Using WGET

By | | Open Source

Wget is a tasty utility on Linux and Mac OS X systems that can come in handy for web system administrators.

Wget — found on the GNU.org site — is a command line application for file retrieval over ftp, http and https connections.

I find it useful for downloading files directly to a server I am working on in a shell session, saving time instead of downloading to my local desktop and uploading. Additionally, since it can pass user names and passwords, it is powerful for use in web site migrations, setting up mirrored sites and more.

Finally, Wget can be scheduled using cron, so if a file or directories need replicated on a regular basis, it can be set to do so without adminstrator intervention.

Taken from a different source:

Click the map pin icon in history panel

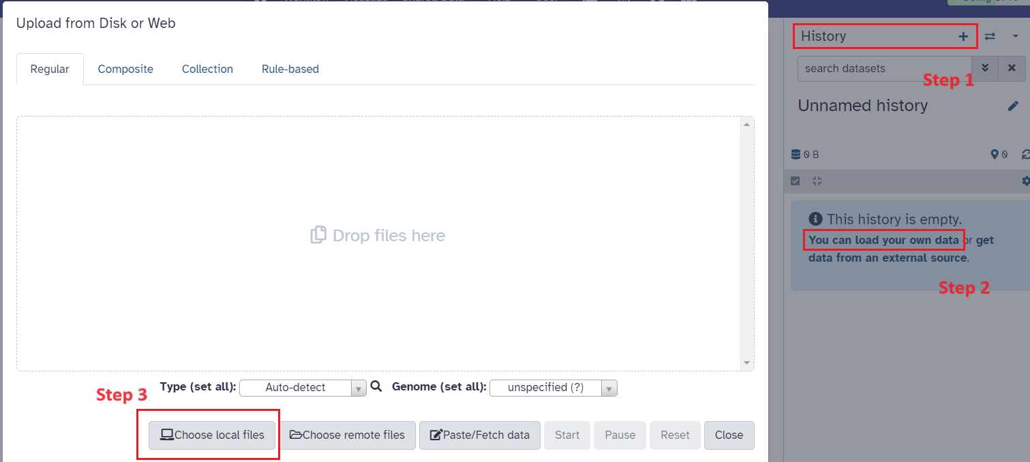(x=995, y=155)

Some useful examples for utilizing Wget:

1) Downloading a remote file – Perhaps you are downloading an update to an application and have been sent the url. In this case you could use either ftp or http to retrieve:

wget http://somedomain.com/public/remotefilename.tar.gz or wget ftp://somedomain.com/public/remotefilename.tar.gz

Wget over ftp defaults to binary (i mode on ftp lingo), however, of you need to use ascii mode, you simply add ‘;type=a’ (without quotes) onto the end of the ftp url example above.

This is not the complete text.